16 Amazing Wheat Berries Substitutes

Wheat berries, also known as whole wheat kernels or cracked wheat, are the whole grain of the wheat kernel that has been cracked. Wheat berries have a slightly bitter taste that can be mellowed by soaking them overnight in cold water before cooking. They’re most often used to make soups and stews or used in salads and pilafs. You can even make your own bread!

Packed with fiber, proteins, and tons of vitamins and minerals, they’re a popular addition to many recipes. They can be hard to find though, especially if you don’t have a health food store nearby.
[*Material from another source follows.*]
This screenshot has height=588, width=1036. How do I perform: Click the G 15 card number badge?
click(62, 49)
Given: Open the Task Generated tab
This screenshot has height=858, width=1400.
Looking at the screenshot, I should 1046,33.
If you need wheat berries for your recipe, try out one of these excellent wheat berries substitutes: Farro, quinoa, barley, couscous, and freekeh.

Wheat Berries Overview

Wheat berries are a type of whole grain that can be used in a variety of recipes. They’re high in protein, fiber, and minerals, making them an excellent source of nutrition. Wheat berries are also gluten-free grains, so they’re ideal for those with celiac disease or other food sensitivities.

While your average grocery store isn’t likely to carry wheat berries on its shelves, it is a staple in many cultures. 
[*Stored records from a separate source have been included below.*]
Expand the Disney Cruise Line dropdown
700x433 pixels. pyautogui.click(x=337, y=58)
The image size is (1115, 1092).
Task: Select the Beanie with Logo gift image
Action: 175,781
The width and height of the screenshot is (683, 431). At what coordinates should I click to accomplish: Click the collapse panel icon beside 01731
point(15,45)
The wheat berry is the entire wheat kernel, the one we normally break down for flour. It includes the germ, bran, and endosperm. Because it hasn’t been broken down and is still a complete seed, it maintains the highest nutritional content of all wheat products. 

What Can I Substitute Wheat Berries With?

When it comes to wheat berry substitutes you have several options. While most options are another variety of grain, there are non-grain or pseudo-grain substitutes as well to suit many diets. 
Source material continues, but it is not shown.